Comparación de técnicas serológicas y moleculares en la detección del sistema Diego

Abstract

El sistema sanguíneo Diego consta de dos antígenos principales: Di*A y Di*B. Fue descripto por primera vez en 1955 y desde entonces Di*A se utiliza como marcador de origen amerindio y del este asiático, por estar ausente en otras partes del mundo. En América presenta una frecuencia alélica particular; en el área amazónica se encuentran las frecuencias más altas (que van del 20% hasta el 40% en grupos aislados) y varía entre un 0% a un 15% en el resto del continente. Los objetivos del presente trabajo fueron: a) poner a punto la técnica molecular para la determinación del alelo Di*A y b) comparar los resultados respecto a los obtenidos por serología.
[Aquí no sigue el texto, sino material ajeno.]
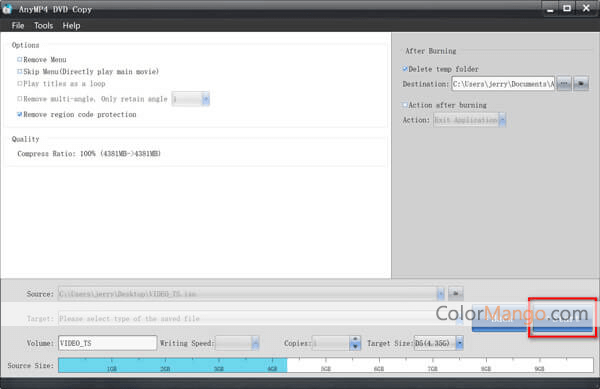Image resolution: width=600 pixels, height=389 pixels.
Task: Open the Help menu
Action: coord(71,26)
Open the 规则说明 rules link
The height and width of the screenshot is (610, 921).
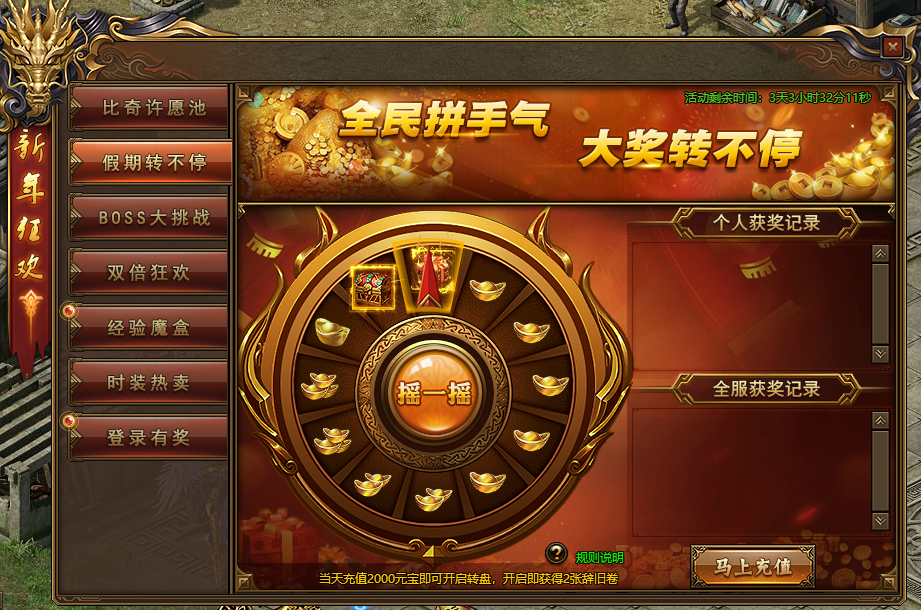pyautogui.click(x=599, y=557)
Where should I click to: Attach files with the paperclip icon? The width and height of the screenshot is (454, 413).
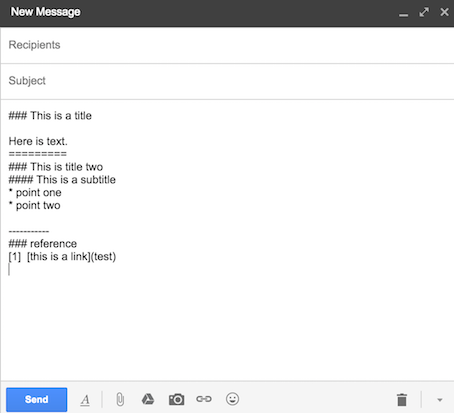coord(120,399)
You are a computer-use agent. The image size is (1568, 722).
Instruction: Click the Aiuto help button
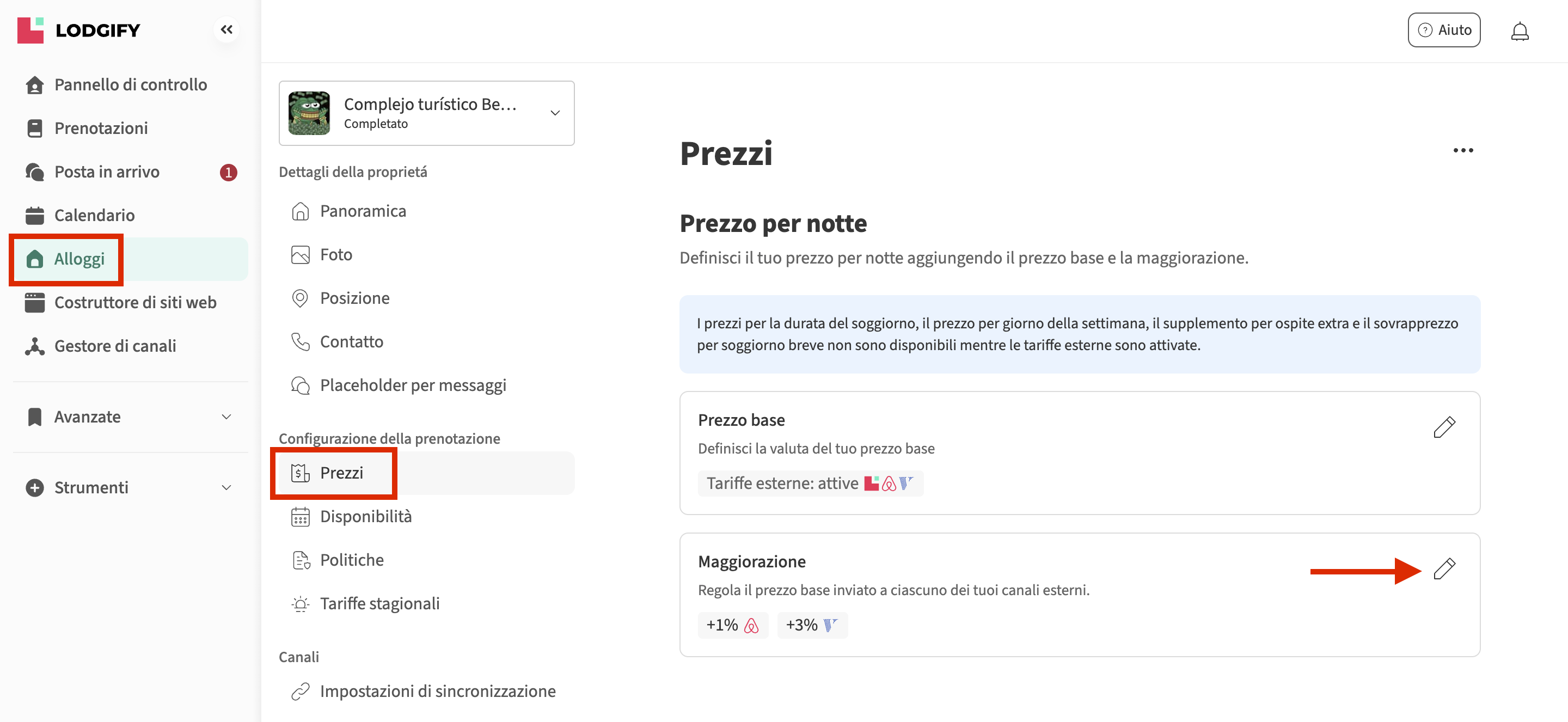[x=1443, y=30]
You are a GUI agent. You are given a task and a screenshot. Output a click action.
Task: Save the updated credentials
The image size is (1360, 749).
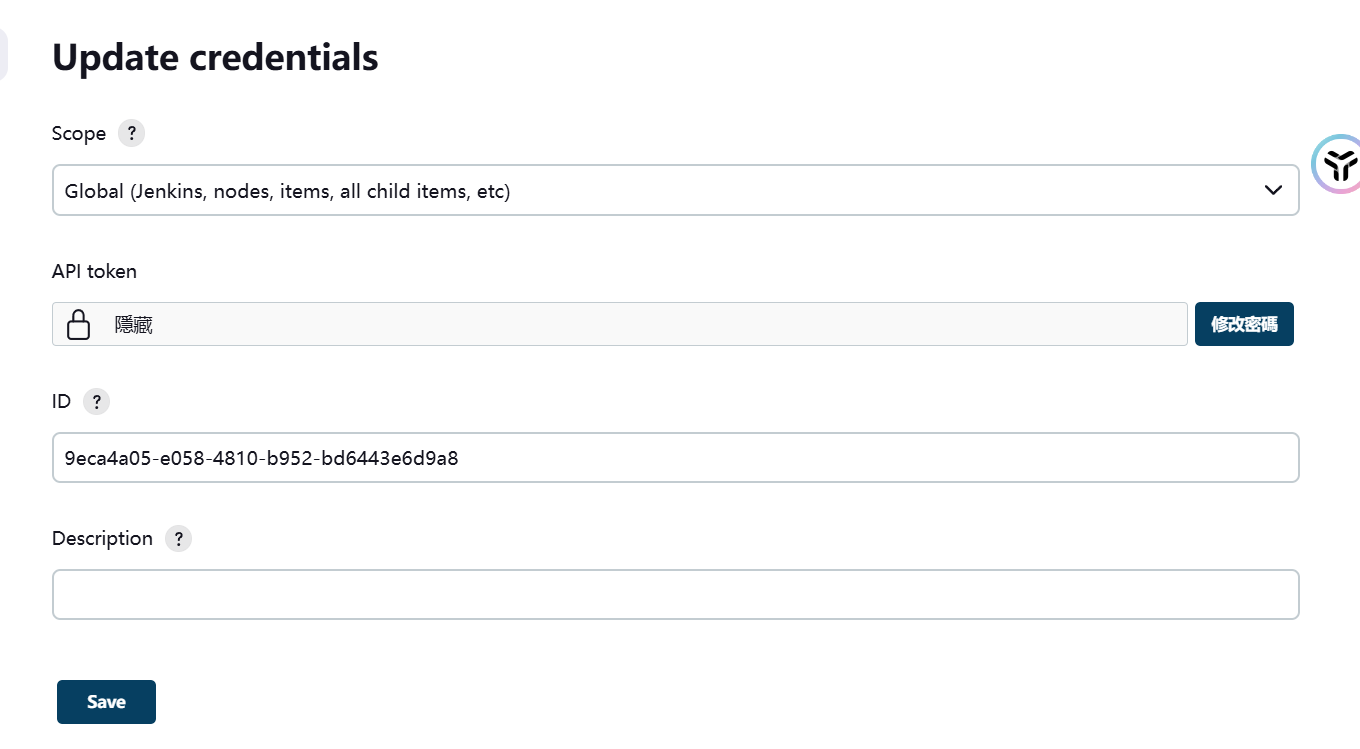[x=106, y=702]
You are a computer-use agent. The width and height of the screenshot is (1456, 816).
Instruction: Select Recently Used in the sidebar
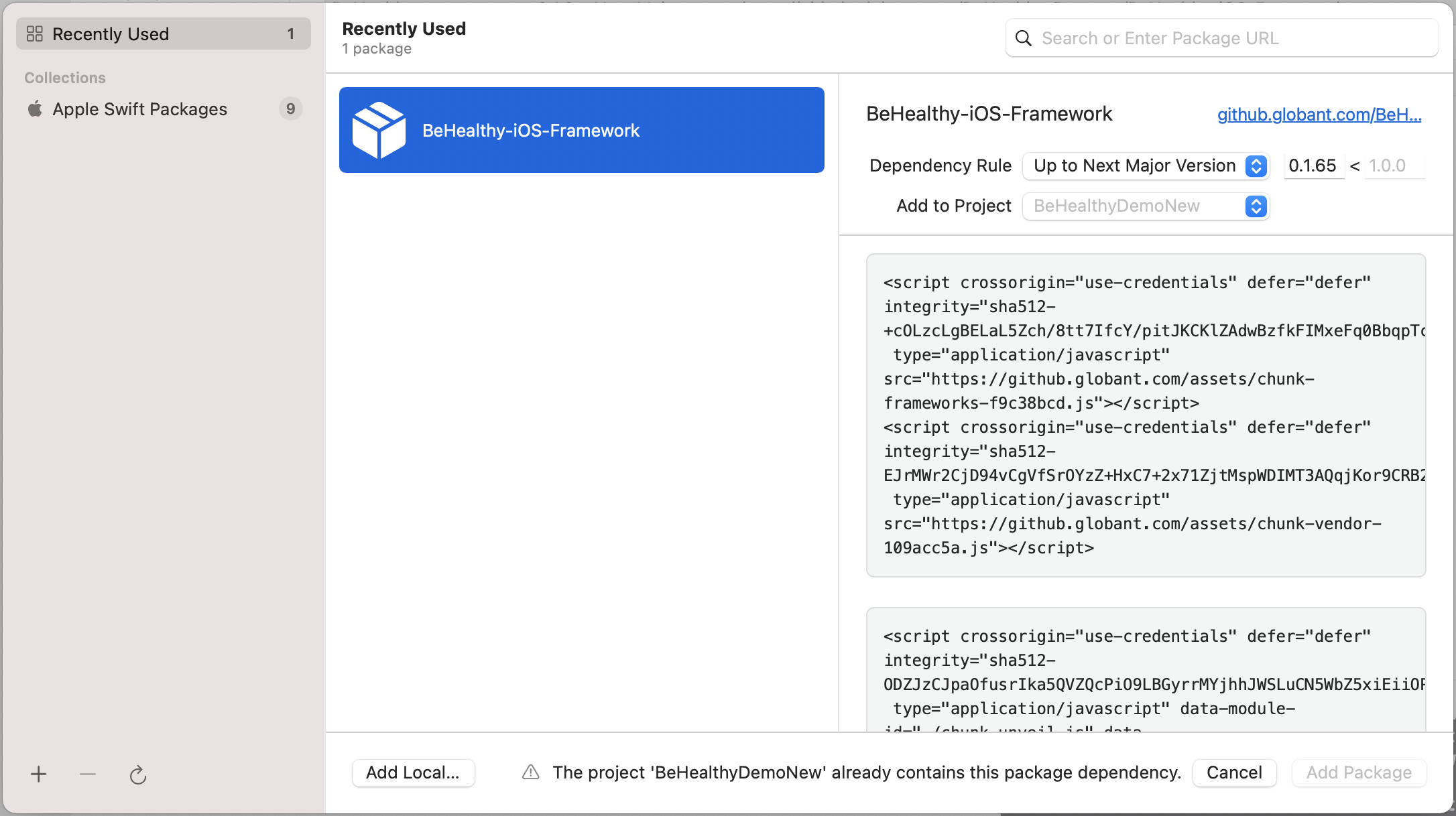(111, 33)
Se tomaron 45 muestras ya determinadas por aglutinación (28 Diego A positivas y 17 negativas) del Banco de ADN de la Sección de Antropología Biológica y se las analizó por PCR-RFLP. El alelo Di*A se reconoce por no presentar sitio de corte para la enzima MspI, resultando un fragmento de 149pb, mientras que el alelo Di*B presenta dos fragmentos, de 70pb y 79pb, respectivamente. Hubo una coincidencia del 93,3% entre los resultados de las dos técnicas. La determinación serológica requiere menos instrumental y es más rápida, pero al no existir en los paneles de control eritrocitos Diego positivos, sólo es posible controlar los antisueros con sangre fresca de un dador de ese fenotipo, lo que muchas veces es difícil de conseguir, en particular en poblaciones con escaso aporte amerindio. Esto no resulta necesario para la técnica molecular pues, una vez detectada una muestra Di*A, puede guardarse alícuotas de ADN para posteriores controles. Otras importantes ventajas se refieren a la posibilidad de detección del genotipo, de establecer la frecuencia alélica por conteo directo y del menor costo de los reactivos necesarios. Además, esta posibilidad de diferenciar heterocigotas de homocigotas resulta de potencial aplicabilidad en medicina transfusional.